• FRAGMENTO ELEGIDO
____

Por otra parte, la pregunta, además de ser el motor que mueve el pensamiento filosófico, en un sentido mayéutico, también es la llave para desentrañar sus significados. Gadamer afirmaba que la pregunta es la forma lógica del juicio; con ello se refería a que la vía para interpretar el significado de una afirmación o de un texto es encontrar la pregunta a la que el juicio o el texto da respuesta; en la comprensión de un texto, la pregunta abre el horizonte hermenéutico que la posibilita [1]

En suma, la pregunta cumple esta doble función: como cuestionamiento dinamizador de la búsqueda de nuevos saberes, y como clave para desentrañar el significado de los ya conseguidos. Sin embargo, a pesar de esta doble función, en la concepción didáctica tradicional, presente en un gran número de clases de filosofía, la pregunta no ocupa un lugar preeminente, salvo como recurso retórico para transmitir las respuestas consolidadas, o como instrumento evaluador de las respuestas supuestamente aprendidas. La pregunta suele estar presente en la clase de filosofía, pero habitualmente como “falsa pregunta” o como “no pregunta”, como pregunta que en su formulación ya se presupone la respuesta, como pregunta retórica. Cabe advertir que somos los profesores los que solemos ocupar el espacio de la clase con este tipo de preguntas; con ello seguramente conseguimos hacer las clases más entretenidas, o darle a nuestras explicaciones magistrales un barniz de metodología activa; pero no conseguimos que el pensamiento propio de los alumnos cobre protagonismo. En cambio, las preguntas de los adolescentes (como por lo general las que realizan todos aquellos a los que se les ha asignado una posición definida por el hecho de no “enseñar” nada, por un estado de “carencia” en el que se reconocen, identificándose como alumnos que deben aprender) sí suelen ser, como dice Bastian, citado por Tejedor [2], preguntas-preguntas, preguntas de verdad, en definitiva, preguntas filosóficas.

____

• DATOS DISPONIBLES
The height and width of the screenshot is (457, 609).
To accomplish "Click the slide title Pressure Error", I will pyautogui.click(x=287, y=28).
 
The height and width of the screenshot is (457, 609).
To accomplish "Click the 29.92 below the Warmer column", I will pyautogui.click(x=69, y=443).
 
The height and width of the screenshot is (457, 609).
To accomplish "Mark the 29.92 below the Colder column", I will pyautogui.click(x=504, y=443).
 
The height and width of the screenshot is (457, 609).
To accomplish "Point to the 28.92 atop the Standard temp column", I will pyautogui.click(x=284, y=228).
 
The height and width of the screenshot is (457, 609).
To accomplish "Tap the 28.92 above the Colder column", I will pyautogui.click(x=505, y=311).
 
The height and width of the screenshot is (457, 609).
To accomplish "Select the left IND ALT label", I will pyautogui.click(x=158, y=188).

____

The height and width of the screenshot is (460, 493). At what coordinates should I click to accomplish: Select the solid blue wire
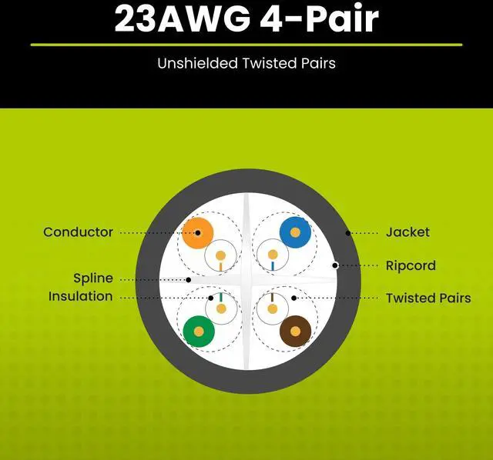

____

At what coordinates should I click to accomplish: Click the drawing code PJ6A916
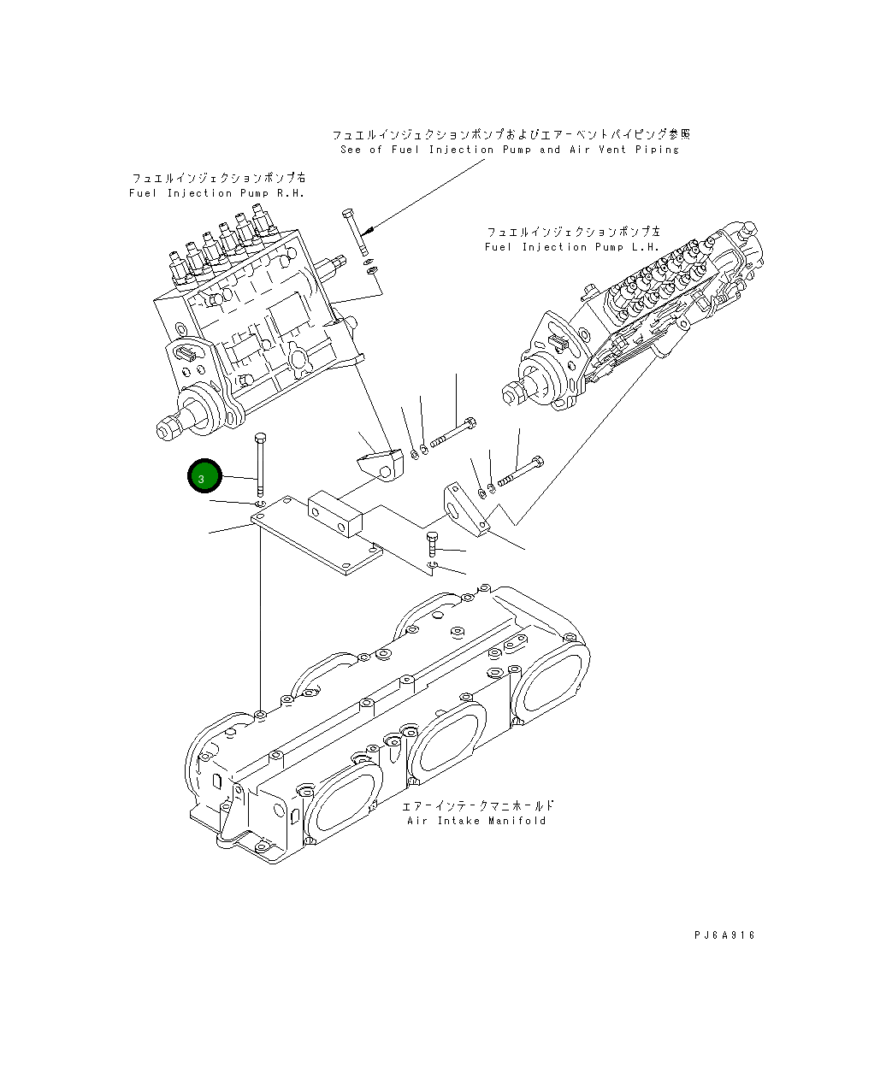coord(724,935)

____

• TAREA INDICADA 1
Filtra el listado y copia cada línea que contenga la cadena "coordinates". Distingue entre mayúsculas y minúsculas.
• TAREA INDICADA 2
Por favor, prosigue el texto sobre la pregunta en la clase de filosofía a partir de su última oración.

• RESULTADO OBTENIDO 1
The height and width of the screenshot is (460, 493). At what coordinates should I click to accomplish: Select the solid blue wire
At what coordinates should I click to accomplish: Click the drawing code PJ6A916

• RESULTADO OBTENIDO 2
Ahora bien, la pregunta por el sentido puede hacerse urgente y necesaria cuando el sujeto siente o experimenta un desequilibrio en su concepción del mundo. Esto es típico de la adolescencia, época en que se comienza a poner en duda el mundo de los adultos. H. D. Bastian distingue desde este punto de vista dos tipos de preguntas: las preguntas que se dirigen a estabilizar un equilibrio ya existente y que, por lo tanto, están al servicio de una respuesta preconcebida: son las preguntas-respuesta; y las preguntas que conducen el equilibrio ya existente -o en peligro- a uno nuevo que hay que inventar y fundamentar y que, por tanto, están al servicio de la acción de la prueba y del cambio. En este caso, la pregunta aparece radicalmente como pregunta: son preguntas-preguntas.

Las preguntas del adolescente pueden ser típicamente de esta última categoría: preguntas-preguntas. Son, en consecuencia, preguntas que están al servicio del cambio mental, de la innovación y de la creatividad del espíritu. Es decir, son preguntas que pueden ser filosóficas.

Izuzquiza reconoce que “se ha pretendido enseñar, fundamentalmente, las respuestas a las preguntas que han dirigido la actividad de los filósofos; y no las mismas preguntas que los filósofos se han planteado” [3] En este sentido, una didáctica basada en las preguntas más que en las respuestas, tendría dos implicaciones fundamentales: se aseguraría una comprensión mucho más ajustada del pensamiento de los autores, toda vez que podría realizarse un recorrido genético del camino que los autores han recorrido, y promover la indagación por la relación cuestionadora que mantuvieron con su contexto filosófico y cultural; y, por otra parte, se posibilitaría que los alumnos se adiestrasen en el difícil arte de formular preguntas. Dos implicaciones que resultarían de esta concepción de la asignatura de filosofía entendida como taller de simulación gnoseológica: una conceptual o de transmisión de contenidos (se aprende mejor si se indaga por la gestación de los sistemas más que si se aprenden los sistemas como resultados acabados), y otra procedimental (saber identificar los problemas verdaderos y poder traducirlos en preguntas adecuadas).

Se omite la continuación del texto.